→ **WHAT THE TASK REQUIRES**
In the items below, rewrite the stretch from the line containing "調理師１章７－２の正誤問題です。1問1問にわかりやすい解説 (70, 1784)" through the line containing "ケアマネジャー (21, 1749)", both included, and give only those lines in full. Scale each coordinate in them by 0.55, rounding to whole numbers with halves rounded up.

......

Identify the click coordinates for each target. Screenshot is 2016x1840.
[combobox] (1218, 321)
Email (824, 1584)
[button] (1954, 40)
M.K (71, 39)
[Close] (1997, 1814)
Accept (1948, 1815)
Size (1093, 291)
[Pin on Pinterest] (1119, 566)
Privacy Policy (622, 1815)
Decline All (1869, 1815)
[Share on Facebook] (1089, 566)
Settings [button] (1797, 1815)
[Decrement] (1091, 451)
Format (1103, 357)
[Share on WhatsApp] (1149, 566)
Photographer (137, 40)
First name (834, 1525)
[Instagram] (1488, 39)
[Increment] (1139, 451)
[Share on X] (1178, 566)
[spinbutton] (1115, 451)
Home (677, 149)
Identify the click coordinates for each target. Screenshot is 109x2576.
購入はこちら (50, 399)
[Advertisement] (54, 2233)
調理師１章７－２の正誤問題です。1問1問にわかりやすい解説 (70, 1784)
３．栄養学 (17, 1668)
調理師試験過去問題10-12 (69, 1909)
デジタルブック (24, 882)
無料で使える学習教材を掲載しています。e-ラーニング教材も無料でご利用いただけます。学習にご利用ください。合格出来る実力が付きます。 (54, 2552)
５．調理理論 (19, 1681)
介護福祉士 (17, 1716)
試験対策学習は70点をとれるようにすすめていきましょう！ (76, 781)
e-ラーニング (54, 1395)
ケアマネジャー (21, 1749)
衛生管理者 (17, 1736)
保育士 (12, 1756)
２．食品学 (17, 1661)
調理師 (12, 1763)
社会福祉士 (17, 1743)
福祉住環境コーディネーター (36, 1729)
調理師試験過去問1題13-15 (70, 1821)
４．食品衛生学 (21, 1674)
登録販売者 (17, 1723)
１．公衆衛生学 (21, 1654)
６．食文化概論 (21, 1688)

......

→ **WRITTEN RESPONSE**
調理師１章７－２の正誤問題です。1問1問にわかりやすい解説 (39, 981)
３．栄養学 (9, 917)
調理師試験過去問題10-12 (38, 1050)
デジタルブック (13, 485)
無料で使える学習教材を掲載しています。e-ラーニング教材も無料でご利用いただけます。学習にご利用ください。合格出来る実力が付きます。 (30, 1404)
５．調理理論 (10, 925)
介護福祉士 (9, 944)
試験対策学習は70点をとれるようにすすめていきましょう！ (42, 430)
e-ラーニング (30, 767)
ケアマネジャー (12, 962)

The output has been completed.